Reading from a view intoa table is taking forever!

  • martyn.smith-863492 - Thursday, July 6, 2017 5:31 PM

    It's not a disk /table size problem - loads of space
    MAXDOP 1  - made very little difference
    yes I'm returning all the columns

    I have also been trying so other stuff - the data is student results
    I changed the view so it only look at one student
    16 rows returned from select * from view in 43 seconds
    16 rows added to table in 44 seconds using select into

    I then went up to a department and a year - 1419 rows in 2:25
    insert - cancelled at 13 mins.

    I'm still really confused the select works but the insert doesn't

    Martyn

    As I said, there are a bunch of differences between the queries.

    Could you post the exact MAXDOP 1 query you ran, along with execution plan?

    Also, as I said, the two query plans show different versions of the cardinality estimator being used, which suggests you ran each query from a different database. The use of the different estimator versions can also have a substantial impact by itself.

    There's a lot going on here, and most of what I'm pointing out is just in direct answer to "Why might these queries perform differently?"

    As others have said, in terms of improving performance, tuning the view is probably a very good idea, even if that doesn't directly answer the original question.

    Cheers!

  • As another thought, does inserting it into a temporary table have the same slowness as inserting into the a real table?

    That is you indicated that this:

    SELECT *

    INTO gridtemp

    FROM sipr.dbo.grid_view_dataset

    ran for 15 minutes before you cancelled it.  How long does this run for:

    SELECT *

    INTO #gridtemp

    FROM sipr.dbo.grid_view_dataset

    I am wondering if you have some issues writing to your database.
    Do you have all of your databases and log files that are used in the View and insert sitting on the same physical disk?.

    The above is all just my opinion on what you should do. 
    As with all advice you find on a random internet forum - you shouldn't blindly follow it.  Always test on a test server to see if there is negative side effects before making changes to live!
    I recommend you NEVER run "random code" you found online on any system you care about UNLESS you understand and can verify the code OR you don't care if the code trashes your system.

  • I'm now even more confused but I have a solution/work around

    this works and finishes in under 3 mins :-
        use sipr
        insert into #GridView_Temp
        select * from boa.sipr.dbo.grid_view_dataset

    where as this never finishes
       
         use gridview
        insert into #GridView_Temp   
        select * from boa.sipr.dbo.grid_view_dataset    

    eg if I'm not sat in the SIPR table it doesn't work

    Does anyone have any idea why ?

    Martyn

  • I've mentioned in each of my last two posts that the queries you posted were using different versions of the Cardinality Estimator, which suggested you were running them from different databases (with different compatibility levels), and pointed out that could make a significant difference by itself.

    Could you post the execution plans (estimated is fine) for the most recent form of the query from each database context?

    Most likely they're using different versions of the CE because the DBs have different compatibility levels.

    It could end up being something else, I suppose, but that's most likely at this point.

    Cheers!

  • Others have mentioned this, but please post the DDL for the view.  The DDL for the underlying tables would help immensely.

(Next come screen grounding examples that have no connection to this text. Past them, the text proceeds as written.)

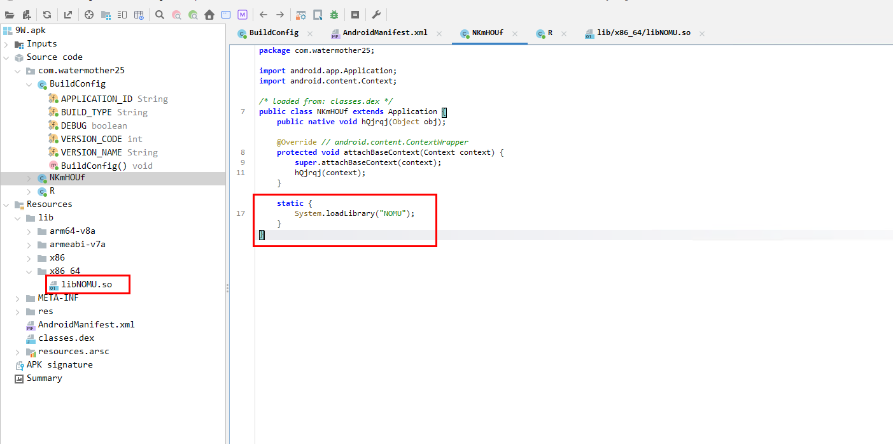The image size is (893, 444).
Task: Select libNOMU.so in the tree
Action: pyautogui.click(x=86, y=284)
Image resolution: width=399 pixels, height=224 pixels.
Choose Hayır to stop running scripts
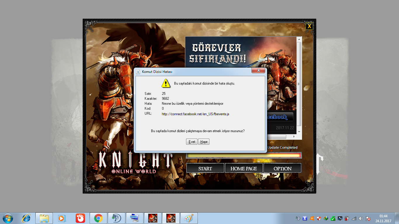point(204,142)
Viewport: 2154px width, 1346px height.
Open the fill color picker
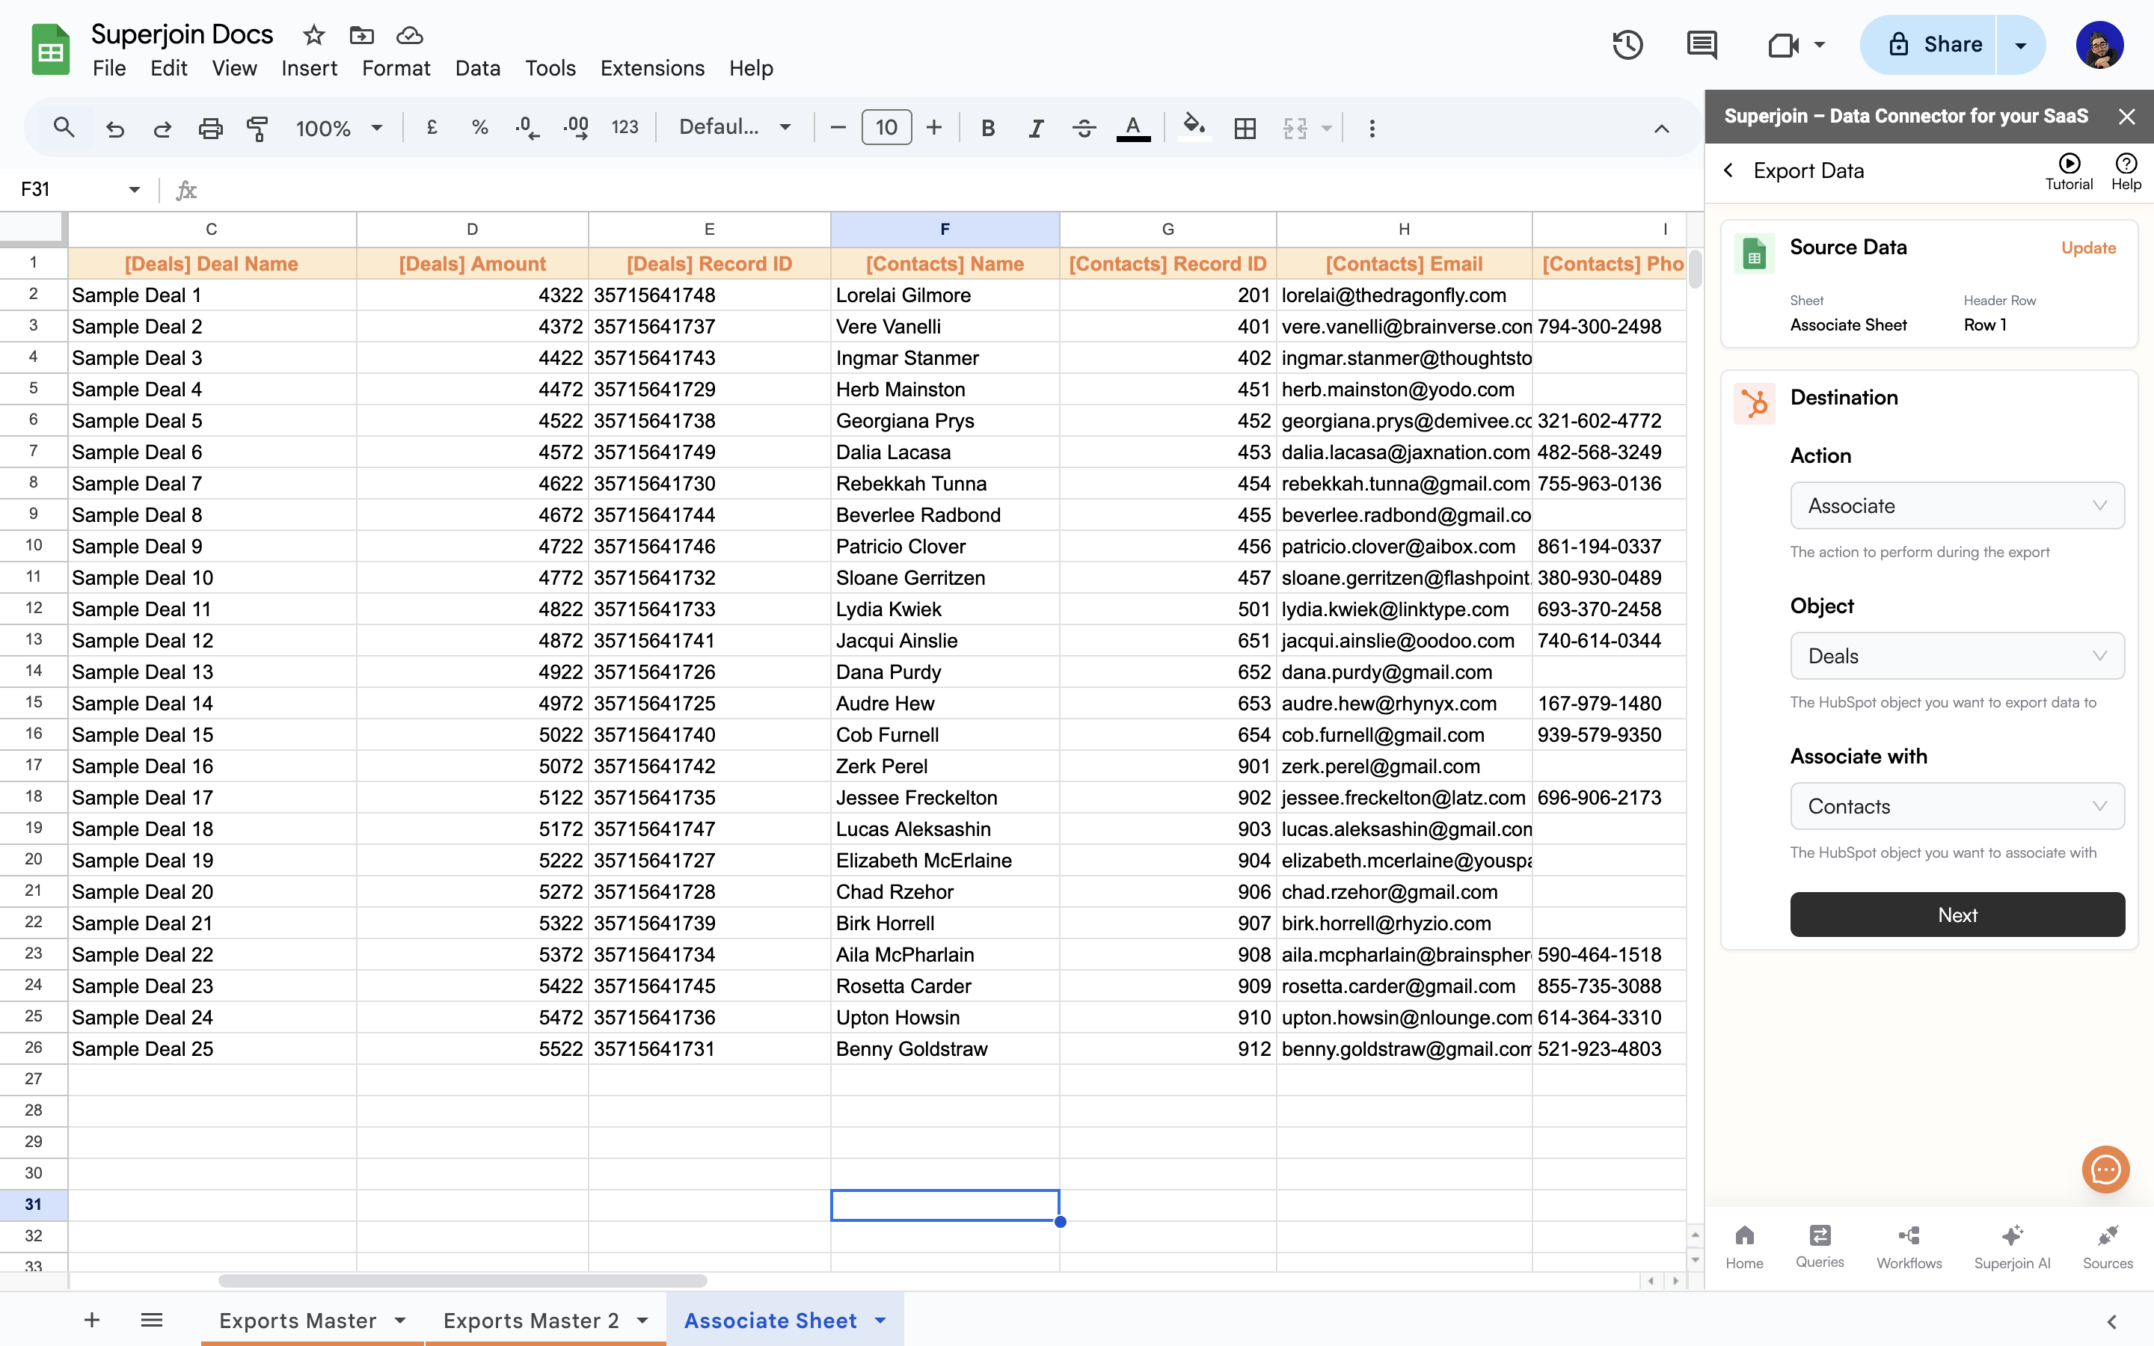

    I looked at the actual plan.  Your estimated number of rows is significantly different than the actual number of rows for a bunch of operators.  I didn't check anywhere close to all of them, but I checked enough to wonder if your statistics are out of date.

    Another thing I noticed the warning in the SELECT operator - the first operator at the top-left position.  You have 7 warnings about implicit casts.  These can be pretty devastating for performance.  Any NCI that exists can't be used because the NCI contains the value, not the converted value.  So, the whole column (or table) has to be read, then converted, then the predicate (join or where) can be processed.

    In your post above, you say one run takes 3 minutes while another one never finishes.  Is anyone else using the database during one run and not the other?  Blocking is something to consider after we get the view figured out.  If we tune the view to not take so long, it won't block other instances of it.

    Again, please post the DDL for the view and underlying tables, including indexes.  We can't see what you see.